‘When You Pray’
“One day Jesus was praying in a certain place. When he finished, one of his disciples said to him, “Lord, teach us to pray.” The request was not only ‘teach us what to pray’, but it was also, and maybe more importantly, ‘teach us how to pray it’.
He begins with the ‘what’ part of the question. “When you pray, say: . . .” and then gives them what we have come to know as the Lord’s Prayer. It is good framework for praying, but unless you know ‘how’ to pray it, it won’t do much good. And so next He gives them the ‘how’.
It was really the reason they asked to begin with. They had heard His teaching. They had seen His miracles. They had felt His compassion. They wanted to be like Him. They wanted to do the things He did. Yet in spite of all they had tried, so far they were not like Him; so far they could not do the things He did.
In the example that Jesus uses is one of whom it is said, “A friend of mine on a journey has come to me, and I have nothing to set before him”. It fit them perfectly. All too fresh on their mind were those who had come to them, yet they had nothing to set before them. All too fresh on my mind lately are those who have come to me.
Is it not the cry of all who have spent time with Him to want be like Him – to want to do the things He did? I am reminded of something that Hudson Taylor once said, “God does not give us overcoming lives; He gives life to those who overcome”. In the same spirit of that quote, Jesus does not ‘give’ them what they are after; He shows them ‘how’ to get it.
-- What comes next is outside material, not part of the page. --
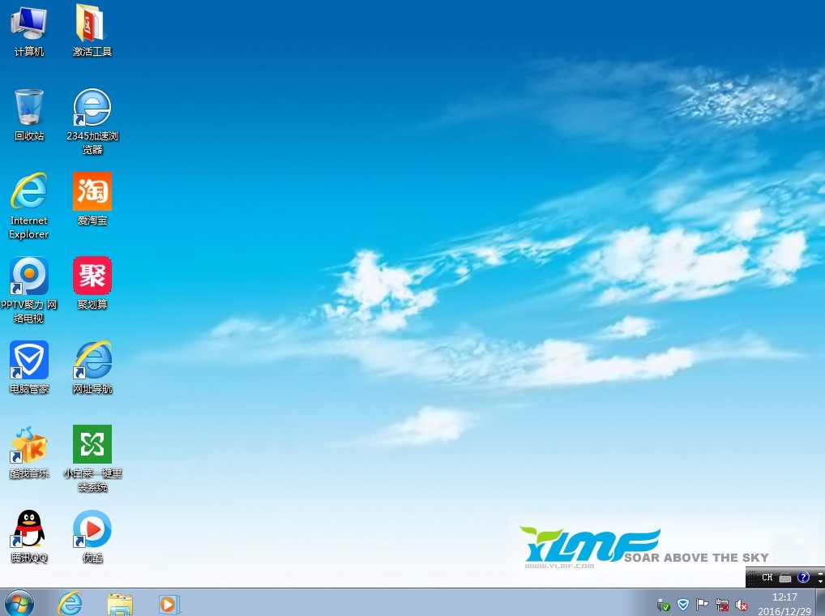Open the 聚划算 shopping app
Viewport: 825px width, 616px height.
pyautogui.click(x=92, y=276)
It is simple, but it is not easy. It was not even ‘easy’ for Him. We, as He, are engaged in a battle. Satan and all his imps are against us. It takes perseverance. It takes a ‘stay with it till you get it’ mindset; an ‘I’ll not take no for an answer’ frame of mind.
It was not a ‘go out and claim anything you want’ ticket. We and those we know at times have desperate needs. In those situations, this is His prescribed way of handling them. It was Jesus’ version of what Paul would say later; “our struggle is not against flesh and blood, but against the rulers, against the authorities, against the powers of this dark world and against the spiritual forces of evil in the heavenly realms”.
To do the things He did in public, we must first do the things He did in private. He was able to do the things He did because He first persevered in His praying. There are no shortcuts. There is no easy road. To have something to set before those who come to us, we must wrestle it out in our praying.
Fitting is a quote by James Gilmour, recently posted by a fellow blogger. “Do not we rest in our day too much on the arm of the flesh? Cannot the same wonders be done now as of old? Do not the eyes of the Lord run to and fro throughout the whole earth still to show Himself strong on behalf of those who put their trust in Him? Oh, that God would give me more practical faith in Him? Where is now the Lord God of Elijah? He is waiting for Elijah to call on Him.”